(Collection entries)
+-------+

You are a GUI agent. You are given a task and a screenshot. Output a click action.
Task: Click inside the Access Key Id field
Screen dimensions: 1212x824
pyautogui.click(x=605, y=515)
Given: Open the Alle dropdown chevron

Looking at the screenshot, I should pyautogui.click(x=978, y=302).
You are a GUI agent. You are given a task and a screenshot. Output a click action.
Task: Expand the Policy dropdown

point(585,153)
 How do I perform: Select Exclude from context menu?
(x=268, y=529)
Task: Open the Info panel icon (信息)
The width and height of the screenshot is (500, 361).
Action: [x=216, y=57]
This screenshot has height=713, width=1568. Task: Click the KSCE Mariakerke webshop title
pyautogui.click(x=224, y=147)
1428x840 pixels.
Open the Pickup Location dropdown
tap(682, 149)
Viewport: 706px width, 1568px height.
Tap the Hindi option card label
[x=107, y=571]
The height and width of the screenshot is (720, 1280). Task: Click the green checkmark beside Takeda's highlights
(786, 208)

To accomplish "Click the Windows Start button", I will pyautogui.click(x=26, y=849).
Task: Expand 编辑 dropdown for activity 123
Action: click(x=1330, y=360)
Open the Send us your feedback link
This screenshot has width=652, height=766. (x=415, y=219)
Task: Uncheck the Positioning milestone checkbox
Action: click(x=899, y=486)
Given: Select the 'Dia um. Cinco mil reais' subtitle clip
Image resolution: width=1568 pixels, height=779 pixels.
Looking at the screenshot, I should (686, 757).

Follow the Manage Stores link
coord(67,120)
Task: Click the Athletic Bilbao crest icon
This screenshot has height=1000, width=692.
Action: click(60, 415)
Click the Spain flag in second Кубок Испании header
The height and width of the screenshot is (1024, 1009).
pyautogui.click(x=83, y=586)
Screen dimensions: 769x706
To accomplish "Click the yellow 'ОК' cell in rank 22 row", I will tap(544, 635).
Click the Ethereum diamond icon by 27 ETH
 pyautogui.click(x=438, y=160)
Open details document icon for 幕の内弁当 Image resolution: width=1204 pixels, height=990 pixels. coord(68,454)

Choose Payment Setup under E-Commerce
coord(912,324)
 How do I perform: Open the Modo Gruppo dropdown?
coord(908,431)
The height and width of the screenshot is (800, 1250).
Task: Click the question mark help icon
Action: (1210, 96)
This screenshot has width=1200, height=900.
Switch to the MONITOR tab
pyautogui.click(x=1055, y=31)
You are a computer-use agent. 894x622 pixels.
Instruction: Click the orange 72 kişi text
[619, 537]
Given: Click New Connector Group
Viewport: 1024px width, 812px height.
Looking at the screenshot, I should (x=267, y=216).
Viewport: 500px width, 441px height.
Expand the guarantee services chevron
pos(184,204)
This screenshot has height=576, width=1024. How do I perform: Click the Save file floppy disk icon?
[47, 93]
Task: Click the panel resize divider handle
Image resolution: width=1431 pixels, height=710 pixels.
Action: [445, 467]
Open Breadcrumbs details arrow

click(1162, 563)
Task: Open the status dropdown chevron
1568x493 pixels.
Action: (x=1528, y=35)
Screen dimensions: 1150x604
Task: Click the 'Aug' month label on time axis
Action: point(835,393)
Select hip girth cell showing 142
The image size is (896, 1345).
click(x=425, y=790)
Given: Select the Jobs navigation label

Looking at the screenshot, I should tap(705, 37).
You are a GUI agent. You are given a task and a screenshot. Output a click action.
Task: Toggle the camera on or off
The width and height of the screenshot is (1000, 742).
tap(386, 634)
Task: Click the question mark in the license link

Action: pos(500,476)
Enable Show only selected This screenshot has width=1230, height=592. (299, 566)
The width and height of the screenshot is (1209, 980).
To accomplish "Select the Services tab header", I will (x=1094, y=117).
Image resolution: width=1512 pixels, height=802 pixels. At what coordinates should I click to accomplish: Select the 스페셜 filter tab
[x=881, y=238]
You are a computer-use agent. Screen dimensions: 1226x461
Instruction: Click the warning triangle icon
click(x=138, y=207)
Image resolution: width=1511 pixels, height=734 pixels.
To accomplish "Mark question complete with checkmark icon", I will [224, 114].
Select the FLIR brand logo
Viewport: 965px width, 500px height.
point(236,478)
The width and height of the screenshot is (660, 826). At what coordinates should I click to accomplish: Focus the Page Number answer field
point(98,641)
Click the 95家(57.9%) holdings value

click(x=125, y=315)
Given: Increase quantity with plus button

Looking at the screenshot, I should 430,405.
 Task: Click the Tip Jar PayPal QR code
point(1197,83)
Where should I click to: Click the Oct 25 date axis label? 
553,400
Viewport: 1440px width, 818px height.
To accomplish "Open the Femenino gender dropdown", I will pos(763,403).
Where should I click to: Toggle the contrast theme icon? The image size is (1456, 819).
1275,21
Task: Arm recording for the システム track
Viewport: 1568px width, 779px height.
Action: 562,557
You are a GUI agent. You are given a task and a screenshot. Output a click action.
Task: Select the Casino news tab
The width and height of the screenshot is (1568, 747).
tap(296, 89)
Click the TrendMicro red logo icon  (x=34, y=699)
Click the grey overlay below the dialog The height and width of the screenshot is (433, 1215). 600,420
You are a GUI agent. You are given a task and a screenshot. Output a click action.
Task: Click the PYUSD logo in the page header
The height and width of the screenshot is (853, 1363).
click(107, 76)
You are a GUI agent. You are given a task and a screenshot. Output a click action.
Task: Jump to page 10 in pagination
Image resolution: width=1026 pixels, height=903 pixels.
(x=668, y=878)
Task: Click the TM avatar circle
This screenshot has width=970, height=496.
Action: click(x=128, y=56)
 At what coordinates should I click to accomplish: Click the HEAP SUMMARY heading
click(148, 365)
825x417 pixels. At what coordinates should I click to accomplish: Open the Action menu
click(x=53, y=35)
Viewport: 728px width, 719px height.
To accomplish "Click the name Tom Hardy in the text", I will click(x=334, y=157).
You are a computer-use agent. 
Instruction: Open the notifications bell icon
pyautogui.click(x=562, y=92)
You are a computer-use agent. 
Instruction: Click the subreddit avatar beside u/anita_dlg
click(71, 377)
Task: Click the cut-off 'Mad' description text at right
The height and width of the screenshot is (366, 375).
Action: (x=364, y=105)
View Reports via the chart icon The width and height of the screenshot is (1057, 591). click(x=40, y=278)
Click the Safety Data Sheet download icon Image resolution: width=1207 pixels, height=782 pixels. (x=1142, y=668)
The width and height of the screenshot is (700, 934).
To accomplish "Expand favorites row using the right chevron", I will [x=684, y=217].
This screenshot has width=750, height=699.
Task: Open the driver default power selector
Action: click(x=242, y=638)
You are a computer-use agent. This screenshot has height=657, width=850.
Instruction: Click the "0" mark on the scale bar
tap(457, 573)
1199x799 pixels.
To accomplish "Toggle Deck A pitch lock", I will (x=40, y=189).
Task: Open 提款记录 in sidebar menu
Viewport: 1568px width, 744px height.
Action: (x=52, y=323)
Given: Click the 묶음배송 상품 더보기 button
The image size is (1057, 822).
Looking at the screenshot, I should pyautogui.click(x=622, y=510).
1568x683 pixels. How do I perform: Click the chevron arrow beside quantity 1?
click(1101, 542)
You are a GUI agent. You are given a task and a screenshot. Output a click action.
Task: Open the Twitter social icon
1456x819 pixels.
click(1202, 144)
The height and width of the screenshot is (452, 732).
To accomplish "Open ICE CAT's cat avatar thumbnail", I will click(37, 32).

+-------+

» **What to do**:
All of the data needs to be reproduced exactly, with no line missing.

» **Response area**:
You are a GUI agent. You are given a task and a screenshot. Output a click action.
Task: Click inside the Access Key Id field
Screen dimensions: 1212x824
pyautogui.click(x=605, y=515)
Given: Open the Alle dropdown chevron

Looking at the screenshot, I should pyautogui.click(x=978, y=302).
You are a GUI agent. You are given a task and a screenshot. Output a click action.
Task: Expand the Policy dropdown

point(585,153)
 How do I perform: Select Exclude from context menu?
(x=268, y=529)
Task: Open the Info panel icon (信息)
The width and height of the screenshot is (500, 361).
Action: [x=216, y=57]
This screenshot has height=713, width=1568. Task: Click the KSCE Mariakerke webshop title
pyautogui.click(x=224, y=147)
1428x840 pixels.
Open the Pickup Location dropdown
tap(682, 149)
Viewport: 706px width, 1568px height.
Tap the Hindi option card label
[x=107, y=571]
The height and width of the screenshot is (720, 1280). Task: Click the green checkmark beside Takeda's highlights
(786, 208)

To accomplish "Click the Windows Start button", I will pyautogui.click(x=26, y=849).
Task: Expand 编辑 dropdown for activity 123
Action: click(x=1330, y=360)
Open the Send us your feedback link
This screenshot has width=652, height=766. (x=415, y=219)
Task: Uncheck the Positioning milestone checkbox
Action: click(x=899, y=486)
Given: Select the 'Dia um. Cinco mil reais' subtitle clip
Image resolution: width=1568 pixels, height=779 pixels.
Looking at the screenshot, I should (686, 757).

Follow the Manage Stores link
coord(67,120)
Task: Click the Athletic Bilbao crest icon
This screenshot has height=1000, width=692.
Action: click(60, 415)
Click the Spain flag in second Кубок Испании header
The height and width of the screenshot is (1024, 1009).
pyautogui.click(x=83, y=586)
Screen dimensions: 769x706
To accomplish "Click the yellow 'ОК' cell in rank 22 row", I will tap(544, 635).
Click the Ethereum diamond icon by 27 ETH
 pyautogui.click(x=438, y=160)
Open details document icon for 幕の内弁当 Image resolution: width=1204 pixels, height=990 pixels. coord(68,454)

Choose Payment Setup under E-Commerce
coord(912,324)
 How do I perform: Open the Modo Gruppo dropdown?
coord(908,431)
The height and width of the screenshot is (800, 1250).
Task: Click the question mark help icon
Action: (1210, 96)
This screenshot has width=1200, height=900.
Switch to the MONITOR tab
pyautogui.click(x=1055, y=31)
You are a computer-use agent. 894x622 pixels.
Instruction: Click the orange 72 kişi text
[619, 537]
Given: Click New Connector Group
Viewport: 1024px width, 812px height.
Looking at the screenshot, I should (x=267, y=216).
Viewport: 500px width, 441px height.
Expand the guarantee services chevron
pos(184,204)
This screenshot has height=576, width=1024. How do I perform: Click the Save file floppy disk icon?
[47, 93]
Task: Click the panel resize divider handle
Image resolution: width=1431 pixels, height=710 pixels.
Action: [445, 467]
Open Breadcrumbs details arrow

click(1162, 563)
Task: Open the status dropdown chevron
1568x493 pixels.
Action: (x=1528, y=35)
Screen dimensions: 1150x604
Task: Click the 'Aug' month label on time axis
Action: point(835,393)
Select hip girth cell showing 142
The image size is (896, 1345).
click(x=425, y=790)
Given: Select the Jobs navigation label

Looking at the screenshot, I should tap(705, 37).
You are a GUI agent. You are given a task and a screenshot. Output a click action.
Task: Toggle the camera on or off
The width and height of the screenshot is (1000, 742).
tap(386, 634)
Task: Click the question mark in the license link

Action: pos(500,476)
Enable Show only selected This screenshot has width=1230, height=592. (299, 566)
The width and height of the screenshot is (1209, 980).
To accomplish "Select the Services tab header", I will (x=1094, y=117).
Image resolution: width=1512 pixels, height=802 pixels. At what coordinates should I click to accomplish: Select the 스페셜 filter tab
[x=881, y=238]
You are a computer-use agent. Screen dimensions: 1226x461
Instruction: Click the warning triangle icon
click(x=138, y=207)
Image resolution: width=1511 pixels, height=734 pixels.
To accomplish "Mark question complete with checkmark icon", I will [224, 114].
Select the FLIR brand logo
Viewport: 965px width, 500px height.
point(236,478)
The width and height of the screenshot is (660, 826). At what coordinates should I click to accomplish: Focus the Page Number answer field
point(98,641)
Click the 95家(57.9%) holdings value

click(x=125, y=315)
Given: Increase quantity with plus button

Looking at the screenshot, I should 430,405.
 Task: Click the Tip Jar PayPal QR code
point(1197,83)
Where should I click to: Click the Oct 25 date axis label? 
553,400
Viewport: 1440px width, 818px height.
To accomplish "Open the Femenino gender dropdown", I will pos(763,403).
Where should I click to: Toggle the contrast theme icon? The image size is (1456, 819).
1275,21
Task: Arm recording for the システム track
Viewport: 1568px width, 779px height.
Action: 562,557
You are a GUI agent. You are given a task and a screenshot. Output a click action.
Task: Select the Casino news tab
The width and height of the screenshot is (1568, 747).
tap(296, 89)
Click the TrendMicro red logo icon  (x=34, y=699)
Click the grey overlay below the dialog The height and width of the screenshot is (433, 1215). 600,420
You are a GUI agent. You are given a task and a screenshot. Output a click action.
Task: Click the PYUSD logo in the page header
The height and width of the screenshot is (853, 1363).
click(107, 76)
You are a GUI agent. You are given a task and a screenshot. Output a click action.
Task: Jump to page 10 in pagination
Image resolution: width=1026 pixels, height=903 pixels.
(x=668, y=878)
Task: Click the TM avatar circle
This screenshot has width=970, height=496.
Action: click(x=128, y=56)
 At what coordinates should I click to accomplish: Click the HEAP SUMMARY heading
click(148, 365)
825x417 pixels. At what coordinates should I click to accomplish: Open the Action menu
click(x=53, y=35)
Viewport: 728px width, 719px height.
To accomplish "Click the name Tom Hardy in the text", I will click(x=334, y=157).
You are a computer-use agent. 
Instruction: Open the notifications bell icon
pyautogui.click(x=562, y=92)
You are a computer-use agent. 
Instruction: Click the subreddit avatar beside u/anita_dlg
click(71, 377)
Task: Click the cut-off 'Mad' description text at right
The height and width of the screenshot is (366, 375).
Action: (x=364, y=105)
View Reports via the chart icon The width and height of the screenshot is (1057, 591). click(x=40, y=278)
Click the Safety Data Sheet download icon Image resolution: width=1207 pixels, height=782 pixels. (x=1142, y=668)
The width and height of the screenshot is (700, 934).
To accomplish "Expand favorites row using the right chevron", I will [x=684, y=217].
This screenshot has width=750, height=699.
Task: Open the driver default power selector
Action: click(x=242, y=638)
You are a computer-use agent. This screenshot has height=657, width=850.
Instruction: Click the "0" mark on the scale bar
tap(457, 573)
1199x799 pixels.
To accomplish "Toggle Deck A pitch lock", I will (x=40, y=189).
Task: Open 提款记录 in sidebar menu
Viewport: 1568px width, 744px height.
Action: (x=52, y=323)
Given: Click the 묶음배송 상품 더보기 button
The image size is (1057, 822).
Looking at the screenshot, I should pyautogui.click(x=622, y=510).
1568x683 pixels. How do I perform: Click the chevron arrow beside quantity 1?
click(1101, 542)
You are a GUI agent. You are given a task and a screenshot. Output a click action.
Task: Open the Twitter social icon
1456x819 pixels.
click(1202, 144)
The height and width of the screenshot is (452, 732).
To accomplish "Open ICE CAT's cat avatar thumbnail", I will click(37, 32).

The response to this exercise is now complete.